The conversion of βMRIE to PAE-DMRIE (Wheeler et al., Biochem. Biophys. Acta, in press) has been found to have a significant effect on cytofectin activity. DMRIE, which has a quaternary nitrogen adjacent to a primary alcohol, thus imparting a pH independent positive charge, is one of the most active cytofectins now known. However, the substitution of a primary amine group for the alcohol on DMRIE to give βAE-DMRIE was found to form DNA complexes that are structurally distinct from those with DMRIE, and βAE-DMRIE is able to transfect many cell lines effectively in the absence of helper co-lipids. The observation that a single substitution in the cytofectin skeleton can provide marked changes in transfection properties suggests that other modifications can bring about similar improvements in gene delivery.
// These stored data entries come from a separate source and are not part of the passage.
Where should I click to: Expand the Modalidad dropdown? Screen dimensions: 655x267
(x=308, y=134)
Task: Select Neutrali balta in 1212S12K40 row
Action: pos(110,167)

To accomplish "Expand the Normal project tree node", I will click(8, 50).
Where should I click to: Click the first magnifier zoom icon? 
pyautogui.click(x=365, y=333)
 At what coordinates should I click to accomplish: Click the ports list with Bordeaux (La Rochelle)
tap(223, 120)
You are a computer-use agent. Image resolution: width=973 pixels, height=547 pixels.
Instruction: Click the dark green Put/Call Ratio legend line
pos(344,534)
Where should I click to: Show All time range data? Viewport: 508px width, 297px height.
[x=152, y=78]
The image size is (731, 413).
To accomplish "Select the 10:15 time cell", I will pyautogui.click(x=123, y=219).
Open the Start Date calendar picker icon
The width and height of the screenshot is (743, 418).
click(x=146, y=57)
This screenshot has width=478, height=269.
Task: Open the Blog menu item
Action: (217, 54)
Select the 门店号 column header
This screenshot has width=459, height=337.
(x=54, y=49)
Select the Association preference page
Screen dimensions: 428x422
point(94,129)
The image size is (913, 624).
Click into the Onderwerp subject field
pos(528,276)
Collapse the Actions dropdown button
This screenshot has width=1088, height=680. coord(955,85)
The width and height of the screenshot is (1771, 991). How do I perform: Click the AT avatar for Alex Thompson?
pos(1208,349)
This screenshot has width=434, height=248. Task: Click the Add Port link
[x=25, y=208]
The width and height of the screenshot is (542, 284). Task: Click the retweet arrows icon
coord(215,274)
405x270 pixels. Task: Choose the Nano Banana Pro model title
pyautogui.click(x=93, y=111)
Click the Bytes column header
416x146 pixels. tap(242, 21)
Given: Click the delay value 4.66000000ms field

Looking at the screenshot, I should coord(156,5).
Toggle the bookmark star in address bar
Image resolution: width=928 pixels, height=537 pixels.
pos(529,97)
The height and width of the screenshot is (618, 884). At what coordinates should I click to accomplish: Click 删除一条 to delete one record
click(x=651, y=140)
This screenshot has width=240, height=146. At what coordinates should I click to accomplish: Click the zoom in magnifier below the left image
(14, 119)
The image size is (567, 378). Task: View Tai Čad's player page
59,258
Continuing studies of the transfection event indicate that cationic lipids may facilitate not only entry of the functional molecule into the cytoplasm of a cell, but may also provide additional beneficial capabilities; for example, protecting the functional molecule from lysosomal degradation, facilitating entry into the nuclear compartment, or even preventing the degradation of the RNA transcription product by cytoplasmic enzymes. These functions of cationic molecules are believed to be related to specific structural features. Accordingly, there is a need for cytofectins that are particularly suited to transfection of foreign molecules into specific cell types. There is also a need to develop cytofectins that are able to perform specific intracellular functions.